**RECORDED INFORMATION**.
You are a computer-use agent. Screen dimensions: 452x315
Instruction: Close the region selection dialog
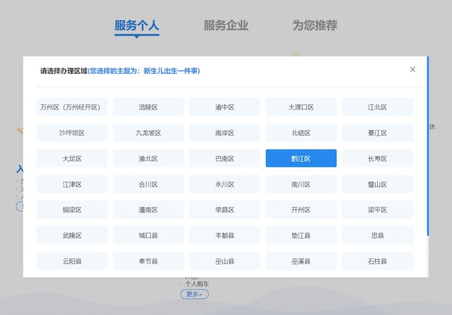(x=412, y=69)
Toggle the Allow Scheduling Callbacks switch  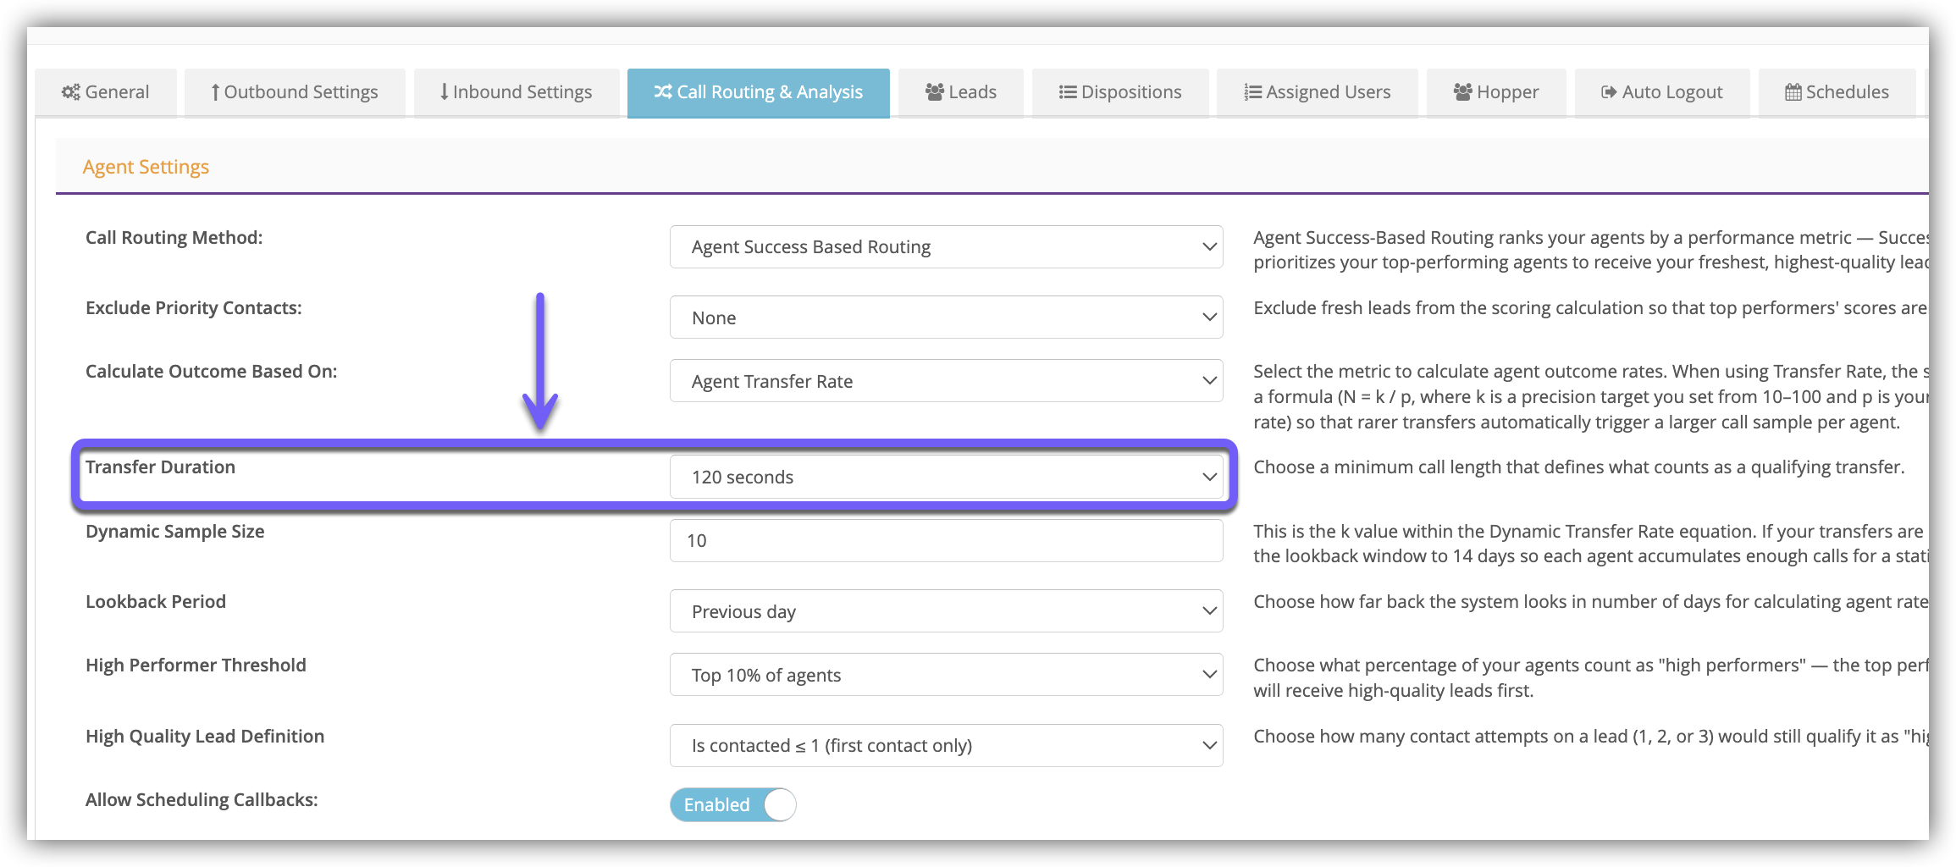tap(733, 804)
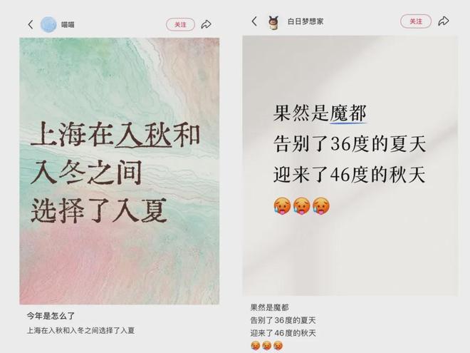Select caption line 告别了36度的夏天 below image
The height and width of the screenshot is (353, 470).
click(x=283, y=320)
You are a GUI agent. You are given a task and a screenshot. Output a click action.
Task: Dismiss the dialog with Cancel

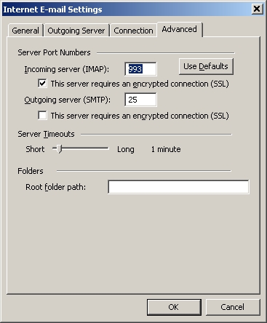233,307
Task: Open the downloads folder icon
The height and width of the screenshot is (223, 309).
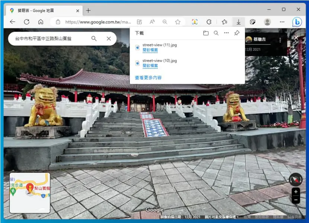Action: [x=206, y=33]
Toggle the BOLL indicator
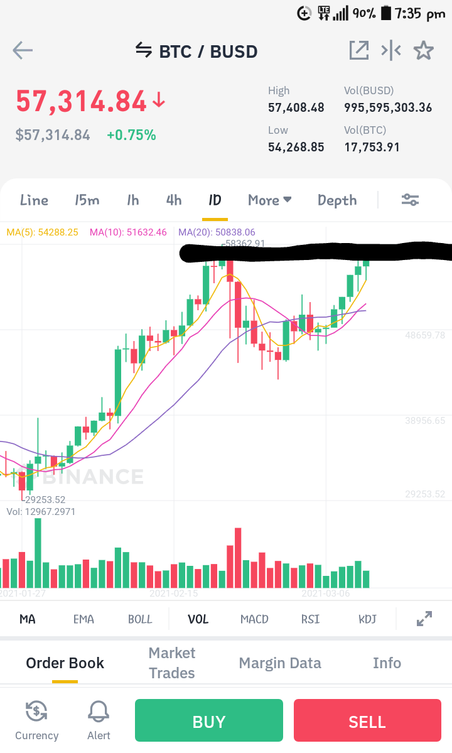 click(139, 619)
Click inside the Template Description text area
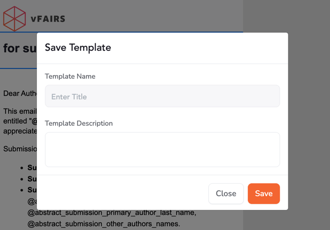This screenshot has height=230, width=330. [x=162, y=149]
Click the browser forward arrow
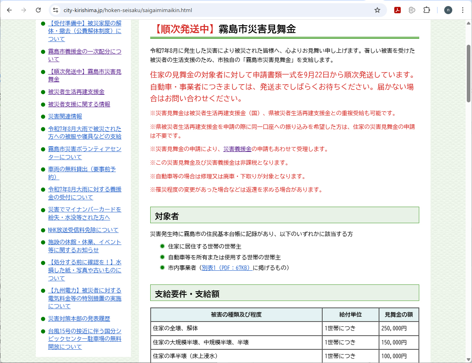The width and height of the screenshot is (472, 363). click(x=24, y=10)
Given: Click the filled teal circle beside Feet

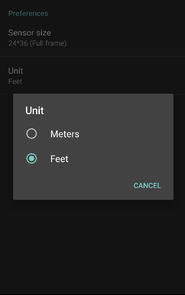Looking at the screenshot, I should [x=32, y=159].
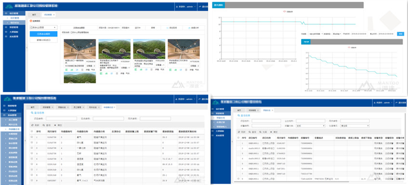Screen dimensions: 408x185
Task: Click the refresh icon in sensor list toolbar
Action: pos(32,125)
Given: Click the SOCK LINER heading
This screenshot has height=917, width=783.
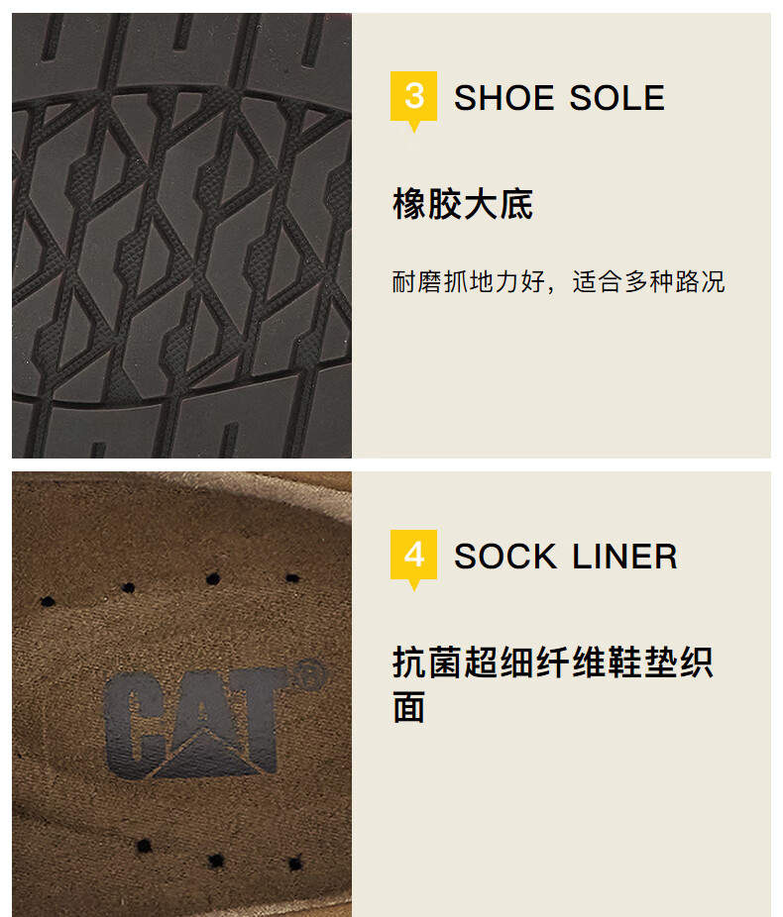Looking at the screenshot, I should point(565,557).
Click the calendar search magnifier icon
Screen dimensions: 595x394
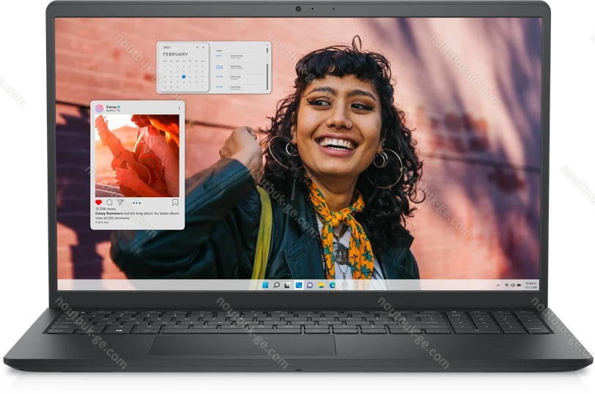coord(196,47)
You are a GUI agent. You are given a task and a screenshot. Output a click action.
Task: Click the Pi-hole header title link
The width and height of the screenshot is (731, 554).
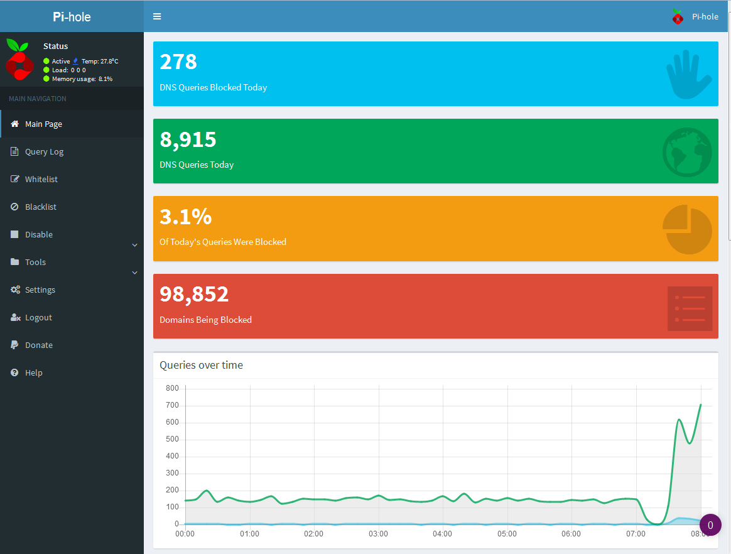pos(72,16)
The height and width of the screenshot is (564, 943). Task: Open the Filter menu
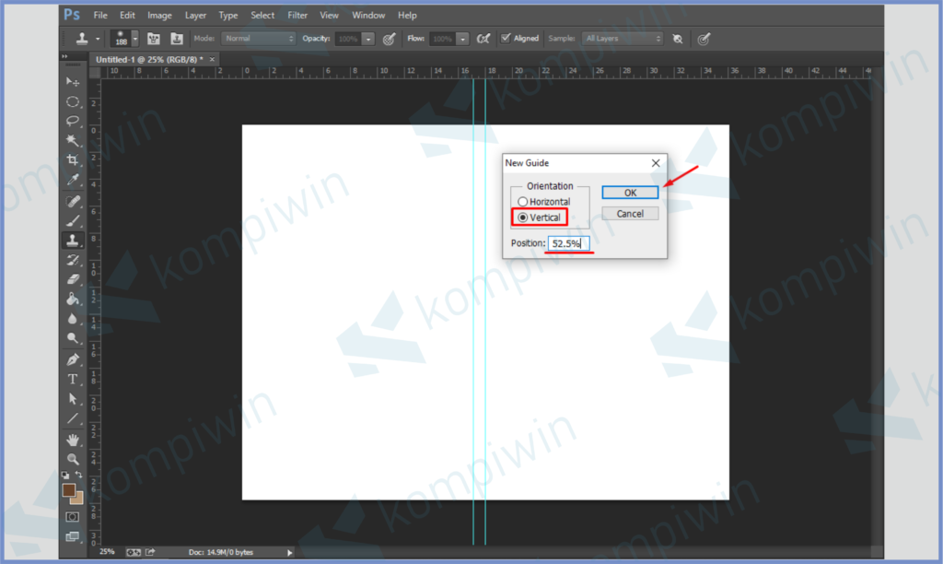[x=297, y=16]
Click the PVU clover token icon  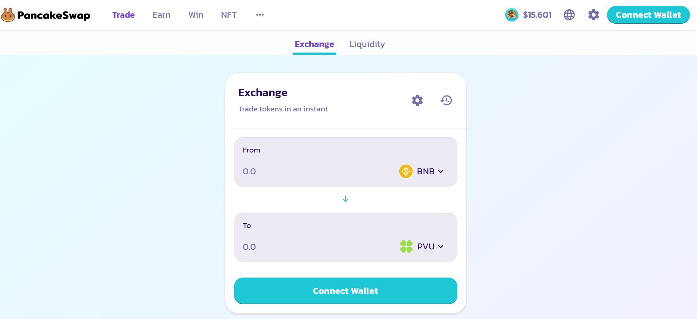[x=406, y=246]
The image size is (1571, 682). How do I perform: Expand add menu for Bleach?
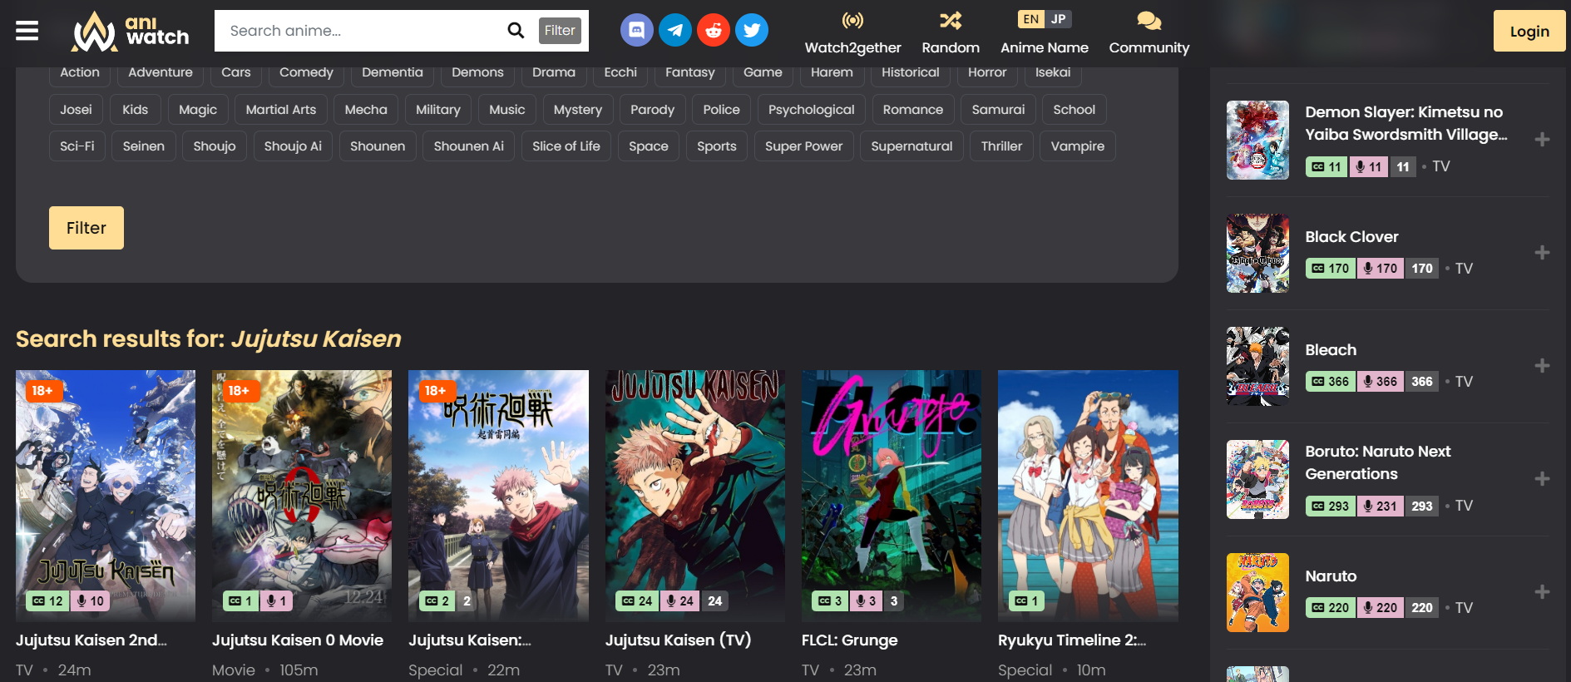1542,366
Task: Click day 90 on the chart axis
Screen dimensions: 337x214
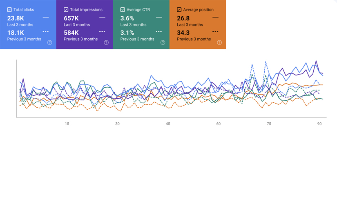Action: tap(319, 124)
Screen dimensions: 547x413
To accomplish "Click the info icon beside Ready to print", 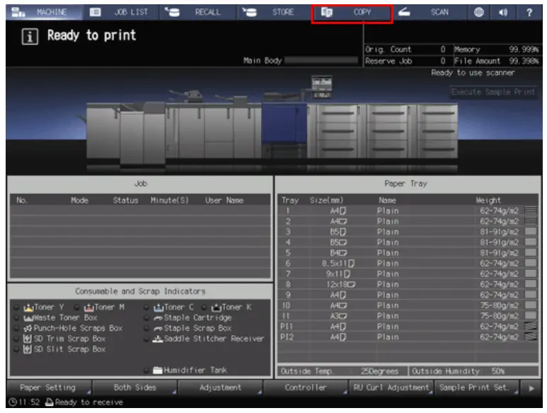I will point(31,37).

**EXERCISE REQUIREMENTS**. Using the records above, return word for word the lines that begin at the one containing "This screenshot has height=917, width=783." and end at the one containing "Task: Click the Pi-hole header title link", both of them included and no pictures.

**WRITTEN SOLUTION**.
This screenshot has height=917, width=783.
Looking at the screenshot, I should point(565,557).
Click the calendar search magnifier icon
Screen dimensions: 595x394
coord(196,47)
You are a GUI agent. You are given a task and a screenshot. Output a click action.
Task: Click the Pi-hole header title link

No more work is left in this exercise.